── DOCUMENT EXTRACT ──
Grantham contends that the excesses — and costs — of the super bubble are symptomatic of humanity’s tendency to live beyond its means: the demand for easy money that drove up asset prices and, in doing so, exacerbated inequality is now taking its toll in the form of economic stresses and societal fragmentation.

Similarly, the growth of the past century in pursuit of ever-higher standards of living left depleted soils, poisoned ecosystems and a changing climate, he said. That’s why wildlife is disappearing, biodiversity is in jeopardy and human reproductivity is slowing.

“We have simply shot way beyond the long-term capacity of the planet to deal with us,” said Grantham, who operates a $1.5 billion foundation to protect the environment. “Nature is beginning to fail. And in the end, if we don’t fix that, we begin to fail as well.”

Those views are likely to resonate with Grantham’s fellow conservationists. To his doubters, he’s already too much of a Chicken Little.
───
── EXTRACTED INFORMATION ──
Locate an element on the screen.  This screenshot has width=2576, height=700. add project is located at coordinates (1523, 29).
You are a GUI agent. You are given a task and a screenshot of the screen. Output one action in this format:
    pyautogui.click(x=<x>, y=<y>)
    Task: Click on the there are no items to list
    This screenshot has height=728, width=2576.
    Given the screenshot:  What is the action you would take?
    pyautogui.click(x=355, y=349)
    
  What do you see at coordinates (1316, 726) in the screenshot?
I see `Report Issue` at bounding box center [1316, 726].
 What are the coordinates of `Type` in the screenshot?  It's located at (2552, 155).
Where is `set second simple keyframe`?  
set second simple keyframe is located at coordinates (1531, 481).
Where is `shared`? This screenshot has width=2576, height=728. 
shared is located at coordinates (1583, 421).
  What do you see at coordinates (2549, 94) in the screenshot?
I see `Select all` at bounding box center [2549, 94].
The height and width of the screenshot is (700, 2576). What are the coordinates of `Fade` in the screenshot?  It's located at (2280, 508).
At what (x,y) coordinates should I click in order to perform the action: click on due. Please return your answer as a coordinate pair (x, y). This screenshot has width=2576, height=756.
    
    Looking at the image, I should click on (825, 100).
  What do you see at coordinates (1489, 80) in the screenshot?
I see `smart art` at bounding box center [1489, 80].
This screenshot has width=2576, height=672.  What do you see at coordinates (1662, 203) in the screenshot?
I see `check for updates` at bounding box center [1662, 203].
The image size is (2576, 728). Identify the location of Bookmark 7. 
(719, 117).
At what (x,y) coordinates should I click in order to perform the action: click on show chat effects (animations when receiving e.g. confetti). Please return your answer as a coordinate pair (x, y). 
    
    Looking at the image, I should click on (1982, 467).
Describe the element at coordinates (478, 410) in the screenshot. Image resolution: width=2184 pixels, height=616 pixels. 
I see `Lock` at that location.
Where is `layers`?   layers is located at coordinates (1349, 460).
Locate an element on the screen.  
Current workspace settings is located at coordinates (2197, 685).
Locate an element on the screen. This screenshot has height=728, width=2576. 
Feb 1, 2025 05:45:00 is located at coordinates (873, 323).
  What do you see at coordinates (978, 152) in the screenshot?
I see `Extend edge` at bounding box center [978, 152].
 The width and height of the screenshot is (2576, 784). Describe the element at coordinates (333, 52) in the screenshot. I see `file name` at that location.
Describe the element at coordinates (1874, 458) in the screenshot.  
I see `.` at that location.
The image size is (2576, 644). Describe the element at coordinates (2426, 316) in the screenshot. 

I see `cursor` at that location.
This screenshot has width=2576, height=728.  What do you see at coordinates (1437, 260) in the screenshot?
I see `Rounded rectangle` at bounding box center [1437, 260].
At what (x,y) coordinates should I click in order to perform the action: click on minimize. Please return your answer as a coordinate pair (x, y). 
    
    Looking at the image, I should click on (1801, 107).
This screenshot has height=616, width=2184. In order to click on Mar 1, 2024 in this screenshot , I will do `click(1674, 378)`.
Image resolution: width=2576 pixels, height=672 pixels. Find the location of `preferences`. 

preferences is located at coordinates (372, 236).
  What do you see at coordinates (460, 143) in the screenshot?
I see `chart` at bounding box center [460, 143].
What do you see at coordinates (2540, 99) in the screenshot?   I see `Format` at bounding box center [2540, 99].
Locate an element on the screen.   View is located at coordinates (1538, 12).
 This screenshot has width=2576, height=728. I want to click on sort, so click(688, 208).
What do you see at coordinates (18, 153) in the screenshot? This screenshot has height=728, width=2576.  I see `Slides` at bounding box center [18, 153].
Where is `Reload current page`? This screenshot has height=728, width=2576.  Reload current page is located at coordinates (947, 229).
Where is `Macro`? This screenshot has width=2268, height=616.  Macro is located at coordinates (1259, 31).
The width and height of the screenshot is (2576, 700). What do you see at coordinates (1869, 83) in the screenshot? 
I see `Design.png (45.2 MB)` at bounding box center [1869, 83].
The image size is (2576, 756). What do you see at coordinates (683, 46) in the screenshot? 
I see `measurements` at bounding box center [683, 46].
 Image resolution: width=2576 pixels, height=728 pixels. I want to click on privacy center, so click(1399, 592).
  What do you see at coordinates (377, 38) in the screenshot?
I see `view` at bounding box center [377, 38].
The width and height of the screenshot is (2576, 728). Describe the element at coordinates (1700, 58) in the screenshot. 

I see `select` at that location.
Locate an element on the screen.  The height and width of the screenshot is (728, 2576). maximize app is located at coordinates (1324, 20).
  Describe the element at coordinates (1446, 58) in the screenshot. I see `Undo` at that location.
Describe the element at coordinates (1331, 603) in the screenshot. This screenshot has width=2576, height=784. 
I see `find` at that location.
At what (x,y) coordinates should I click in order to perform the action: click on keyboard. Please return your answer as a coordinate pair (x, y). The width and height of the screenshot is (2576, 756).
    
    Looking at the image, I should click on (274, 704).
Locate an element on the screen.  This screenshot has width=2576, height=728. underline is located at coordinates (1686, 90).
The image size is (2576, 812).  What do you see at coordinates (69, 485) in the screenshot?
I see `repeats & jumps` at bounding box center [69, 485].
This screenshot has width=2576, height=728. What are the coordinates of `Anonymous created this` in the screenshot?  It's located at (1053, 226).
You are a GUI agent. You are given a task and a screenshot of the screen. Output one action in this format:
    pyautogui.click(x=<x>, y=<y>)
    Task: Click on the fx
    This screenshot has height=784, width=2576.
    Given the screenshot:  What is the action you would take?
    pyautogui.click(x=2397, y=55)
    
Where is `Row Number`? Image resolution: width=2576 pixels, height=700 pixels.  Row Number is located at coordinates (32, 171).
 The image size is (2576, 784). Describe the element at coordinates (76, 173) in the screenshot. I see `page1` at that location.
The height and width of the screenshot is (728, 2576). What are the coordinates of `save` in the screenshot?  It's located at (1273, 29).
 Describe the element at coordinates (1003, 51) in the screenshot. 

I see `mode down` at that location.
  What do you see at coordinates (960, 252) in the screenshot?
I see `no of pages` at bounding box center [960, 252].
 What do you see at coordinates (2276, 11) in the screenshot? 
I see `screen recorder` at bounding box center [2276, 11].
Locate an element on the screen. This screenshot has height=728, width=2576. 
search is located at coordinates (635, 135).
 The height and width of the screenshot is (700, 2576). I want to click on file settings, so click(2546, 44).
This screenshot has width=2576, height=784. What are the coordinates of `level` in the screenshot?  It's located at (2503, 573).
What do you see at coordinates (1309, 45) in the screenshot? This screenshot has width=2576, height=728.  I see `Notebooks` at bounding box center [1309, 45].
───
WHAT YOU WILL DO ::
**a.** In the passage about Grantham, how large is the foundation he operates to protect the environment?
**b.** Repeat the passage about Grantham starting at the words "Similarly, the growth" and ending after the words "a Chicken Little.".

TASK-BY-TASK RESULTS ::
**a.** $1.5 billion.

**b.**
Similarly, the growth of the past century in pursuit of ever-higher standards of living left depleted soils, poisoned ecosystems and a changing climate, he said. That’s why wildlife is disappearing, biodiversity is in jeopardy and human reproductivity is slowing.

“We have simply shot way beyond the long-term capacity of the planet to deal with us,” said Grantham, who operates a $1.5 billion foundation to protect the environment. “Nature is beginning to fail. And in the end, if we don’t fix that, we begin to fail as well.”

Those views are likely to resonate with Grantham’s fellow conservationists. To his doubters, he’s already too much of a Chicken Little.